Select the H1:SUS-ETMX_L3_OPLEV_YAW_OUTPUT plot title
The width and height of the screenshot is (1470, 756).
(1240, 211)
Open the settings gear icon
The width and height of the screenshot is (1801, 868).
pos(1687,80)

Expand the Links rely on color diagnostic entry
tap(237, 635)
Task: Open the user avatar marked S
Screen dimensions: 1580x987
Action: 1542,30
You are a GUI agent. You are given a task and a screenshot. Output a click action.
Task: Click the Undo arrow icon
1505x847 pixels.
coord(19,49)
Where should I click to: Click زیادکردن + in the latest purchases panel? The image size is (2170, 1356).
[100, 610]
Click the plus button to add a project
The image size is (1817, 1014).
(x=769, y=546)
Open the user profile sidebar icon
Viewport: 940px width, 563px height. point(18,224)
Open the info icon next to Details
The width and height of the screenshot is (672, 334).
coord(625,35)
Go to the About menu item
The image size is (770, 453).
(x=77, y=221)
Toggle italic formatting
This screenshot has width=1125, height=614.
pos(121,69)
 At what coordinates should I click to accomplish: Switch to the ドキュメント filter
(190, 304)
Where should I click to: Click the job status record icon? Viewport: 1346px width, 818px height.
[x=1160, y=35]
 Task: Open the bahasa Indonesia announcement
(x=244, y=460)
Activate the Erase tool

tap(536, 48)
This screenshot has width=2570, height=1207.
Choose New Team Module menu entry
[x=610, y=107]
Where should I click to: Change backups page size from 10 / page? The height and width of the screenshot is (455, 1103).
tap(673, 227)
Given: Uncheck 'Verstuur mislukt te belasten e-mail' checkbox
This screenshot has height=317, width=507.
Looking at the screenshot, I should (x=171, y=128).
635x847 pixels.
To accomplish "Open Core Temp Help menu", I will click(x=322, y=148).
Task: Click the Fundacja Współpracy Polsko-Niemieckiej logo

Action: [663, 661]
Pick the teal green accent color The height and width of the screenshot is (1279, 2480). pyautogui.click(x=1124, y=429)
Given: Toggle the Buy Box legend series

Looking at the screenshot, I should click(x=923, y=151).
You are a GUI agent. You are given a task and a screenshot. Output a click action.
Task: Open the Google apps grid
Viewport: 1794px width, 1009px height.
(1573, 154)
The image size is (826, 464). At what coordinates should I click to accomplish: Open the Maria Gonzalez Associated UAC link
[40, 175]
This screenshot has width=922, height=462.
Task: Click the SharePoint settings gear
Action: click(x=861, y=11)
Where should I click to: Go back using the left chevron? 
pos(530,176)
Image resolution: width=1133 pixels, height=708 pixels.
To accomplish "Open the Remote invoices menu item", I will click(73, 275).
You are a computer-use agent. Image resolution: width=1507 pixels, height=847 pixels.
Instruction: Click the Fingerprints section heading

____________

_Exercise_
Please return all lines from the records that hold the word "will".

_Written solution_
To accomplish "Open Core Temp Help menu", I will click(x=322, y=148).
To accomplish "Open the Remote invoices menu item", I will click(73, 275).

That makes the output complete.